Hei. Apa kabar? Hari ini cerah ya, semoga pikiran lo pun nggak mendung.


Peringatan di awal. Mungkin tulisan ini bakal agak awkward karena gue sendiri nggak tahu apa yang sebenarnya gue lakuin, hehemenulis pada diri sendiri atau orang lain, entahlah. Biarin aja ini mengalir, ya. Maaf, gue bahkan nggak punya kalimat pembuka yang sedikit lebih menarik daripada "hei". My bad. Tapi, gimanapun juga, terima kasih banyak untuk siapapun yang masih sesekali atau seringkali mampir kemari. Sori, aku sendiri bahkan udah jarang nulis di sini. Seandainya kalian punya kemampuan super untuk membaca pikiran orang, yah silakan terabas sendiri isi kepala gue: penuh. 


Hmm.. Kalian lagi apa? Sejak era pandemi ini dimulai, kayaknya banyak orang mengeluhkan rutinitas yang itu-itu aja, ya. Kalian happy kah dengan situasi ini? Terlepas dari kesulitan kegiatan belajar-mengajar atau pincangnya kondisi perekonomian, ya. Jujur gue lumayan nyaman sih dengan keadaan yang agak lebih "terbatas" ini. 


Oh iya, buat yang belum tahu.. Gue kerja sebagai barista di sebuah coffeeshop dengan konsep kafe kontainer. Hari ini, selagi nggak ada pelanggan, rencananya gue mau lanjutin pengerjaan Tugas Akhir, tapi entah kenapa tadi gue mendadak pengen journaling. Udah lama banget gue nggak berbagi kegiatan harian di sini. 


Soal processing data Tugas Akhir gue... Sejujurnya gue udah agak muak. Agak nggak pantas untuk diucapkan oleh seseorang yang justru ngebet pengen lulus, ya. Tapi, asal kalian tahu aja, gue bahkan butuh 1,5 bulan untuk bisa berhasil menginstal aplikasi yang gue gunakan di penelitian ini. Gue nggak tahu, apakah gue apes atau memang gue bodoh sampai harus berkutat di hal yang sama seperti itu dalam waktu yang nggak sebentar.

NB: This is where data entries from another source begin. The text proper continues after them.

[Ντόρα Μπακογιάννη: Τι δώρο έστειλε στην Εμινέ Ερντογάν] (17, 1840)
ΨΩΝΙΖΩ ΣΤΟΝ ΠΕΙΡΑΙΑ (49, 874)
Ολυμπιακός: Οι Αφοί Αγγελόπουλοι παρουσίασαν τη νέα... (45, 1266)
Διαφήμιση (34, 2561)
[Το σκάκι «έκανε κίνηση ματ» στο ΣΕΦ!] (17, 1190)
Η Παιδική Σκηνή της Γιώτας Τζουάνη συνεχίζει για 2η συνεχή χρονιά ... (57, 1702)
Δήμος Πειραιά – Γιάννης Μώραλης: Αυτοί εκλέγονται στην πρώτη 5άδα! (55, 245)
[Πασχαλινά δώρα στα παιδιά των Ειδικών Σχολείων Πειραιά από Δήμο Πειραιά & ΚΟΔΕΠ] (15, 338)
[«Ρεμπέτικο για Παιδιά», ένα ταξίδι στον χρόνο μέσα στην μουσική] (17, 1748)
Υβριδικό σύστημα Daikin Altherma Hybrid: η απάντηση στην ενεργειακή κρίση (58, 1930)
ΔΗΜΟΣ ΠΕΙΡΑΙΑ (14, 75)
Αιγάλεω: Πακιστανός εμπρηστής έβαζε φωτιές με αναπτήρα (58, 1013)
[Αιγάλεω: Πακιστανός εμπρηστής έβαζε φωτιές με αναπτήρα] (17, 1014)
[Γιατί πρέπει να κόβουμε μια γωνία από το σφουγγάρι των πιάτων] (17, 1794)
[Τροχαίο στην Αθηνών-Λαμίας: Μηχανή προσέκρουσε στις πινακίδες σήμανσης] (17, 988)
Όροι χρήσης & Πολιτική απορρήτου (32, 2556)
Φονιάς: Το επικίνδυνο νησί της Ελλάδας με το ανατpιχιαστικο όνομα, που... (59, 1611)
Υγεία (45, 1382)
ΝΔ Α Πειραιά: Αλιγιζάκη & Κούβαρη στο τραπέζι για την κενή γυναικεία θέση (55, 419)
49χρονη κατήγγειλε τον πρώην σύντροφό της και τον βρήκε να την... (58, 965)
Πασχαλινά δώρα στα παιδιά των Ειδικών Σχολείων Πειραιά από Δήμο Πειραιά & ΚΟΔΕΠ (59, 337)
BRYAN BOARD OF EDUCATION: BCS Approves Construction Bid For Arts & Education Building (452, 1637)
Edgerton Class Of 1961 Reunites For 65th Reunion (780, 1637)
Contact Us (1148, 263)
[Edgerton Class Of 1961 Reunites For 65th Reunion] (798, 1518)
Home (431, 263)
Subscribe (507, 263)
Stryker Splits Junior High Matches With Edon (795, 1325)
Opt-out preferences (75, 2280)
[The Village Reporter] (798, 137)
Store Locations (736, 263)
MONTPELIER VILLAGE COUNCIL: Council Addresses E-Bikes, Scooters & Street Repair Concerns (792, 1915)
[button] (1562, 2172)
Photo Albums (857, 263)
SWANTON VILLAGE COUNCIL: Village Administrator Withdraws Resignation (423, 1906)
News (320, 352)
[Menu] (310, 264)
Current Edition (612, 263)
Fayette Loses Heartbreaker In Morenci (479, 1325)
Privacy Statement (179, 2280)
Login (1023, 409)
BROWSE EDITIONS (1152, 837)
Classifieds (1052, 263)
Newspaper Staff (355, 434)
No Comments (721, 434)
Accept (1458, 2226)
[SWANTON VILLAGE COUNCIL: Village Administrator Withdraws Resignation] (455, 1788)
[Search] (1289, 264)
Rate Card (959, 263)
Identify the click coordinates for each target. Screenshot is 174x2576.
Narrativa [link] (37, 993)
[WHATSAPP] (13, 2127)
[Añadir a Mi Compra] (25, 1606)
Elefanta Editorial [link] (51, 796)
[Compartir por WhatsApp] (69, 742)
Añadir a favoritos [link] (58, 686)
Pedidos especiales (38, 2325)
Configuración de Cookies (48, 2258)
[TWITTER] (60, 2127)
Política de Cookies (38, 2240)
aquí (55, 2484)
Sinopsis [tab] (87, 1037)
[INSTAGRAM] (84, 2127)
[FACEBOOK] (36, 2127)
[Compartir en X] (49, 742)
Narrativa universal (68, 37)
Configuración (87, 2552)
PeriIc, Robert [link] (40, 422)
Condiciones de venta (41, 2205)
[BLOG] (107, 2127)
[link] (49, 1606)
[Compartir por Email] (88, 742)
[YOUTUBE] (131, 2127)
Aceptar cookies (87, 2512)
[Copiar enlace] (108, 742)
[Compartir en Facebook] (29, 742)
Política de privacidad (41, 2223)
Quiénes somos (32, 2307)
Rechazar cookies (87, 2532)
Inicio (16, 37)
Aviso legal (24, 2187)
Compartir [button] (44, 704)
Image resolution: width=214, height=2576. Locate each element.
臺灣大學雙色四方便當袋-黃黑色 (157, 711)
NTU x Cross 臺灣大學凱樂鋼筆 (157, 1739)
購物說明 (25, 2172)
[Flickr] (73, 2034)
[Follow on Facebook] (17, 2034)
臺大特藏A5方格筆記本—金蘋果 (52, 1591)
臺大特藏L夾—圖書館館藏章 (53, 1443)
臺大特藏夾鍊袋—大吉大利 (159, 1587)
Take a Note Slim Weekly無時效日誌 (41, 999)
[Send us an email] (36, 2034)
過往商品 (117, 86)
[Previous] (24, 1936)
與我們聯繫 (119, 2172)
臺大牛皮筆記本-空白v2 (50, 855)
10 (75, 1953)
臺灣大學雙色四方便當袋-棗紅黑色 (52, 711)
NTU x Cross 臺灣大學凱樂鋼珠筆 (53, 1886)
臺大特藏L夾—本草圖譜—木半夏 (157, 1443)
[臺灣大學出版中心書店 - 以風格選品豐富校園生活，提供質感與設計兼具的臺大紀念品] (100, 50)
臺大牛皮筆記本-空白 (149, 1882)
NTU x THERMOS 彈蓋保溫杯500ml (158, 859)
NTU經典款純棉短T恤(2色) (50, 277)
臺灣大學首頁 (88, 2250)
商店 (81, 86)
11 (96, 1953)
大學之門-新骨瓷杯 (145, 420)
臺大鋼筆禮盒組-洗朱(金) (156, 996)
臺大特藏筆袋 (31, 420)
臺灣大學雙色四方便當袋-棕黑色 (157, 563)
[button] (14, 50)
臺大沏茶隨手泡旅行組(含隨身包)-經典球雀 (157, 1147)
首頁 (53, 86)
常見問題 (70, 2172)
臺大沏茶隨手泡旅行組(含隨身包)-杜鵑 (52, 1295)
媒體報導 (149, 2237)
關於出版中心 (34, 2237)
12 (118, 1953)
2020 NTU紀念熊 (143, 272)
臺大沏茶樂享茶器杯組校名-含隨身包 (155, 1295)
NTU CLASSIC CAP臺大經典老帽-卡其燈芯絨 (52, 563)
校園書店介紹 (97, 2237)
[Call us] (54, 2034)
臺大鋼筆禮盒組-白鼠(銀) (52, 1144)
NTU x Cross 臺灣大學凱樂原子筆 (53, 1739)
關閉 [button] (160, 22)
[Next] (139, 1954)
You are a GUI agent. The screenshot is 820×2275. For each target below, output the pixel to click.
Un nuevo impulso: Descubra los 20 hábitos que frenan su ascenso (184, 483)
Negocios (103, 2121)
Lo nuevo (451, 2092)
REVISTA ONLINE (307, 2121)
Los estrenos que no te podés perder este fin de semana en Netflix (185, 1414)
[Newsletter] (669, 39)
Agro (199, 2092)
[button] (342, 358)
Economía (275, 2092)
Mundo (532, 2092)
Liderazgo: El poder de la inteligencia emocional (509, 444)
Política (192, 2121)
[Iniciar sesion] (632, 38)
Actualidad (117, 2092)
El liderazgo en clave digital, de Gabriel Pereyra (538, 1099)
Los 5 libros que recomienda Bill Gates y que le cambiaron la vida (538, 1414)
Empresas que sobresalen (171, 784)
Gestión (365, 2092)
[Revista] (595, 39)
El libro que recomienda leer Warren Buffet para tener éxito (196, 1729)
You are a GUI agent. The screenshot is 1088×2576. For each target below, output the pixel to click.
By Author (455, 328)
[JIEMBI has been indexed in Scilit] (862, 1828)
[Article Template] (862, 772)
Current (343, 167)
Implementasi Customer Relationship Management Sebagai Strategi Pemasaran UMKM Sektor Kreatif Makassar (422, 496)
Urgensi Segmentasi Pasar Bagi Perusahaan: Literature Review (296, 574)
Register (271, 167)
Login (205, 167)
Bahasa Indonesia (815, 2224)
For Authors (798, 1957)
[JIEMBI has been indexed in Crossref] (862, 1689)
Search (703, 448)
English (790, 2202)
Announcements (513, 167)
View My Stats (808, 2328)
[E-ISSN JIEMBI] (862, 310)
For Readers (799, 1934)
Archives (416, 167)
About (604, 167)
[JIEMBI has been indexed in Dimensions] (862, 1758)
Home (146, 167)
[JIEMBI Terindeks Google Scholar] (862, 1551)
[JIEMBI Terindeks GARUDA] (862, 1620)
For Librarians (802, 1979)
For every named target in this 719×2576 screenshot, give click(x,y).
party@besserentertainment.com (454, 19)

Dalam penelitian ini, gue melakukan zonasi daerah bahaya aliran piroklastik gunungapi. Otomatis hal utama yang aku butuh adalah gambaran seperti apa aliran piroklastik itu di lokasi penelitian, kan. Sayangnya, malah hal itu yang  yang sejak lama gagal terus gue dapat. Blank. Itulah sebabnya gue masih belum bisa mulai nulis bab 4. Semalam gue udah menghubungi mantan pembimbing dari instansi tempat gue ngambil data, tapi sampai sekarang--13 jam total--beliau belum juga balas. Gue pengen menghubungi lagi sekarang, tapi gua agak ragu karena nggak ingin terkesan annoying. Gue sadar, secara resmi gue bukan lagi mahasiswa yang melakukan pengambilan data Tugas Akhir di instansi tersebut. Kondisi pandemi dan masalah internal di sana yang bikin gue tiba-tiba di-cut dan nggak boleh berkegiatan apapun di sana. 


Bantuan apapun yang mantan pembimbing gue berikan benar-benar atas dasar kepedulian pribadi aja. Masa iya, gue harus menambah beban bapak anak dua ini? Di akhir pekan, gue harus menahan malu tetap menghubungi beliau. Di kepala gue, kebayang repotnya dia di rumah ngurus anak-anaknya yang masih kecil. Anak keduanya aja lahir di masa pandemi. Gue juga pernah zoom meeting sama beliau dan jelas-jelas ngelihat anak pertamanya yang masih balita itu take over laptopnya. Duh, campur aduk banget perasaan gue. Mendadak, gue merasa udah ngeganggu quality time bocah lucu itu sama bapaknya. Memang, beliau sendiri yang menyanggupi ini--membantu gue sampai Tugas Akhir ini tuntas--tapi tetap aja gue nggak tega untuk benar-benar setiap waktu nanya-nanya atau minta petunjuk, sekalipun pengerjaan Tugas Akhir ini memang banyak masalahnya. Hfft.. Sebetulnya banyak yang bisa gue ceritakan soal TA, tapi sepertinya gue masih malas untuk membeberkan panjang lebar. Tiap kali gue mikirin TA, rasanya energi gue tersedot hampir setengahnya. Jadi, mohon doanya aja, ya, hehe. 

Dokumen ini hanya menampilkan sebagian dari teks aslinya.